WHAT TO DO: The answer should consist of all the records, copied exactly.
═══
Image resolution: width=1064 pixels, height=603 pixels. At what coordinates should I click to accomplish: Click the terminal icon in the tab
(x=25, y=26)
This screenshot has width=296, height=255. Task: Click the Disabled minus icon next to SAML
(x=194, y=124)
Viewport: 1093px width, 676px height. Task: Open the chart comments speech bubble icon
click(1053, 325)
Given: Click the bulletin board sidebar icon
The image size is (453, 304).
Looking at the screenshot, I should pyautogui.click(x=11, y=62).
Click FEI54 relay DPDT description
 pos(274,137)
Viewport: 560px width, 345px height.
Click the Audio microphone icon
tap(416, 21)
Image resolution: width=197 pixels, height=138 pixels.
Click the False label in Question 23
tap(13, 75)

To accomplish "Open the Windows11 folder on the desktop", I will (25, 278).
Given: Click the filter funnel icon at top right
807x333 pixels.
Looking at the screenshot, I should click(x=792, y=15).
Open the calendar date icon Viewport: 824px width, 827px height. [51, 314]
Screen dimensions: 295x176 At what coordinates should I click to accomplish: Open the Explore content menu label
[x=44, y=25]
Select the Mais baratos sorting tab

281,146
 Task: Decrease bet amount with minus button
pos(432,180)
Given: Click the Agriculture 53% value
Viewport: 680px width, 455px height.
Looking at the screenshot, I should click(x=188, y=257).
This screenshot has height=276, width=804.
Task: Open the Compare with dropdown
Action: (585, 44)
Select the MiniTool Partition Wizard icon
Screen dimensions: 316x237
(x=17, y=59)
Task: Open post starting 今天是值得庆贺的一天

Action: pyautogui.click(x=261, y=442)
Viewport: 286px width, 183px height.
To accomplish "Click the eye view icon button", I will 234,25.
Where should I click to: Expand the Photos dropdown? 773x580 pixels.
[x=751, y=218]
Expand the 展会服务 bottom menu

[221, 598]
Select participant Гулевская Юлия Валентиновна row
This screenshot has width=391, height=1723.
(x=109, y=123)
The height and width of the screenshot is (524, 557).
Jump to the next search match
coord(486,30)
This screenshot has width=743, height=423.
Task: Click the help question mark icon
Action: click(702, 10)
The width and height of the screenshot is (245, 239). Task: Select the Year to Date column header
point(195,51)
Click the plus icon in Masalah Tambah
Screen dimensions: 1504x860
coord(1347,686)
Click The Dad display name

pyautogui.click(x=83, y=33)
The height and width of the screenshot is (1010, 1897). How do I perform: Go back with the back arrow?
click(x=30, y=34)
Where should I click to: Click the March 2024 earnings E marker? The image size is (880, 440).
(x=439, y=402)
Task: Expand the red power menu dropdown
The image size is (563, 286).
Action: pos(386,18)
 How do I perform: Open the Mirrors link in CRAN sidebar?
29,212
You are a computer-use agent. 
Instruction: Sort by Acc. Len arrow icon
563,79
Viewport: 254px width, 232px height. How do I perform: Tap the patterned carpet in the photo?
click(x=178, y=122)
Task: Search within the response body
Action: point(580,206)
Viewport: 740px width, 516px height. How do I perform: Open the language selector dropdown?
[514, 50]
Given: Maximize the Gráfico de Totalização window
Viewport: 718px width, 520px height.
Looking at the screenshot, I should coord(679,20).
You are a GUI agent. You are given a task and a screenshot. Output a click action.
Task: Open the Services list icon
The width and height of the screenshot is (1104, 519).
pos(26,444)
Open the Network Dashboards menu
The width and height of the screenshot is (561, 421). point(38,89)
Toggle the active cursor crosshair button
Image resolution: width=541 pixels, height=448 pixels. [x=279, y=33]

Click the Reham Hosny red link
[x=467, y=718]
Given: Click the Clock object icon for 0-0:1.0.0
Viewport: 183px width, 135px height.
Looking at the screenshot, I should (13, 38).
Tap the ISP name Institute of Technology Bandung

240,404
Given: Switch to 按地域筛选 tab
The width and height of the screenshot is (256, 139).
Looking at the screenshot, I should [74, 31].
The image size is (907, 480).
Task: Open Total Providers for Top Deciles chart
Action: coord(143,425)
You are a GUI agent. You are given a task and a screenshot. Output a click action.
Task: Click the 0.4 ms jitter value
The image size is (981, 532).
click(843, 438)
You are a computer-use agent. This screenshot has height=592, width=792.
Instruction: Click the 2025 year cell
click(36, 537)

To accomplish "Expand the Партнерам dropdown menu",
═══
EXERCISE RESULT:
Image resolution: width=1064 pixels, height=603 pixels. At what coordinates should I click to accomplish: Click the terminal icon in the tab
(x=25, y=26)
This screenshot has width=296, height=255. Task: Click the Disabled minus icon next to SAML
(x=194, y=124)
Viewport: 1093px width, 676px height. Task: Open the chart comments speech bubble icon
click(1053, 325)
Given: Click the bulletin board sidebar icon
The image size is (453, 304).
Looking at the screenshot, I should pyautogui.click(x=11, y=62).
Click FEI54 relay DPDT description
 pos(274,137)
Viewport: 560px width, 345px height.
Click the Audio microphone icon
tap(416, 21)
Image resolution: width=197 pixels, height=138 pixels.
Click the False label in Question 23
tap(13, 75)

To accomplish "Open the Windows11 folder on the desktop", I will (25, 278).
Given: Click the filter funnel icon at top right
807x333 pixels.
Looking at the screenshot, I should click(x=792, y=15).
Open the calendar date icon Viewport: 824px width, 827px height. [51, 314]
Screen dimensions: 295x176 At what coordinates should I click to accomplish: Open the Explore content menu label
[x=44, y=25]
Select the Mais baratos sorting tab

281,146
 Task: Decrease bet amount with minus button
pos(432,180)
Given: Click the Agriculture 53% value
Viewport: 680px width, 455px height.
Looking at the screenshot, I should click(x=188, y=257).
This screenshot has height=276, width=804.
Task: Open the Compare with dropdown
Action: (585, 44)
Select the MiniTool Partition Wizard icon
Screen dimensions: 316x237
(x=17, y=59)
Task: Open post starting 今天是值得庆贺的一天

Action: pyautogui.click(x=261, y=442)
Viewport: 286px width, 183px height.
To accomplish "Click the eye view icon button", I will 234,25.
Where should I click to: Expand the Photos dropdown? 773x580 pixels.
[x=751, y=218]
Expand the 展会服务 bottom menu

[221, 598]
Select participant Гулевская Юлия Валентиновна row
This screenshot has width=391, height=1723.
(x=109, y=123)
The height and width of the screenshot is (524, 557).
Jump to the next search match
coord(486,30)
This screenshot has width=743, height=423.
Task: Click the help question mark icon
Action: click(702, 10)
The width and height of the screenshot is (245, 239). Task: Select the Year to Date column header
point(195,51)
Click the plus icon in Masalah Tambah
Screen dimensions: 1504x860
coord(1347,686)
Click The Dad display name

pyautogui.click(x=83, y=33)
The height and width of the screenshot is (1010, 1897). How do I perform: Go back with the back arrow?
click(x=30, y=34)
Where should I click to: Click the March 2024 earnings E marker? The image size is (880, 440).
(x=439, y=402)
Task: Expand the red power menu dropdown
The image size is (563, 286).
Action: pos(386,18)
 How do I perform: Open the Mirrors link in CRAN sidebar?
29,212
You are a computer-use agent. 
Instruction: Sort by Acc. Len arrow icon
563,79
Viewport: 254px width, 232px height. How do I perform: Tap the patterned carpet in the photo?
click(x=178, y=122)
Task: Search within the response body
Action: point(580,206)
Viewport: 740px width, 516px height. How do I perform: Open the language selector dropdown?
[514, 50]
Given: Maximize the Gráfico de Totalização window
Viewport: 718px width, 520px height.
Looking at the screenshot, I should coord(679,20).
You are a GUI agent. You are given a task and a screenshot. Output a click action.
Task: Open the Services list icon
The width and height of the screenshot is (1104, 519).
pos(26,444)
Open the Network Dashboards menu
The width and height of the screenshot is (561, 421). point(38,89)
Toggle the active cursor crosshair button
Image resolution: width=541 pixels, height=448 pixels. [x=279, y=33]

Click the Reham Hosny red link
[x=467, y=718]
Given: Click the Clock object icon for 0-0:1.0.0
Viewport: 183px width, 135px height.
Looking at the screenshot, I should (13, 38).
Tap the ISP name Institute of Technology Bandung

240,404
Given: Switch to 按地域筛选 tab
The width and height of the screenshot is (256, 139).
Looking at the screenshot, I should [74, 31].
The image size is (907, 480).
Task: Open Total Providers for Top Deciles chart
Action: coord(143,425)
You are a GUI agent. You are given a task and a screenshot. Output a click action.
Task: Click the 0.4 ms jitter value
The image size is (981, 532).
click(843, 438)
You are a computer-use agent. This screenshot has height=592, width=792.
Instruction: Click the 2025 year cell
click(36, 537)

To accomplish "Expand the Партнерам dropdown menu",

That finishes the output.